■ Consegna:
Ricopia dal testo sull'Orto Botanico di Napoli la parte che comincia con "A Michele Tenore" e prosegue fino a "e le officinali.".

■ Estratto documento:
══════════════════════════════

L'ORTO BOTANICO DI NAPOLI
L’Orto Botanico di Napoli fu fondato agli inizi del XIX secolo,
periodo in cui la città era dominata dai Francesi; questi ultimi realizzarono
il progetto che stato concepito in precedenza da Ferdinando IV di Borbone.
Gli architetti incaricati del progetto furono Fazio e Paoletti;
il primo realizzò la facciata monumentale, con il viale principale che
conduce all’edificio Castello, il Castello (sede dell’Istituto) e la
serra denominata "Stufa temperata". L’architetto Paoletti invece si
dedicò alla progettazione e alla realizzazione della parte inferiore dell'Orto.
Il primo direttore dell'Orto Botanico fu Michele Tenore,
appassionato di Botanica che organizzò l'Orto in modo del tutto
nuovo rispetto ai precedenti “Giardini dei semplici” e che durante i 50 anni di
direzione arricchì le collezioni dell'Orto, arrivando a contare circa 9.000
specie vegetali coltivate. All’interno dell’Orto venne pianificata anche la
ricerca scientifica, la raccolta e coltivazione di molte di piante medicinali e
specie vegetali esotiche.
Queste ultime venivano di solito acclimatate nella “Stufa
temperata” e nella “Stufa calda”, che nel 1818 venne costruita vicino alla
prima.

A Michele Tenore successe Guglielmo Gasparrini che
fece risistemare alcune aree dell’Orto quali l'arboreto, l'agrumeto e il
“frutticeto; fu poi creata una “Valletta" per la coltivazione di piante
alpine e costruita una nuova serra riscaldata, in sostituzione della
precedente. Il nuovo direttore si occupò anche della sistemazione del Museo
botanico e dell'ordinamento dell'erbario .
Negli anni successivi i direttori che si susseguirono ampliarono
ulteriormente l’Orto, arricchendolo di nuove collezioni di piante ,tra cui le
xerofite e le succulente, le piante lacustri e le officinali.
Durante la guerra gran parte delle coltivazioni e delle
strutture (che vennero utilizzate ad uso militare) furono gravemente
danneggiate dai soldati e dai bombardamenti; l’Orto era spesso invaso anche
dalla popolazione che cercava in questo luogo rifugio e acqua. Durante
l'occupazione delle truppe alleate i prati furono addirittura ricoperti con
cemento o sterilizzati e utilizzati come parcheggio per gli automezzi militari.

══════════════════════════════

■ Dati forniti:

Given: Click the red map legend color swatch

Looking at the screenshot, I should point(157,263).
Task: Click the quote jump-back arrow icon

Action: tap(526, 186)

══════════════════════════════

■ Spazio risposta:
A Michele Tenore successe Guglielmo Gasparrini che
fece risistemare alcune aree dell’Orto quali l'arboreto, l'agrumeto e il
“frutticeto; fu poi creata una “Valletta" per la coltivazione di piante
alpine e costruita una nuova serra riscaldata, in sostituzione della
precedente. Il nuovo direttore si occupò anche della sistemazione del Museo
botanico e dell'ordinamento dell'erbario .
Negli anni successivi i direttori che si susseguirono ampliarono
ulteriormente l’Orto, arricchendolo di nuove collezioni di piante ,tra cui le
xerofite e le succulente, le piante lacustri e le officinali.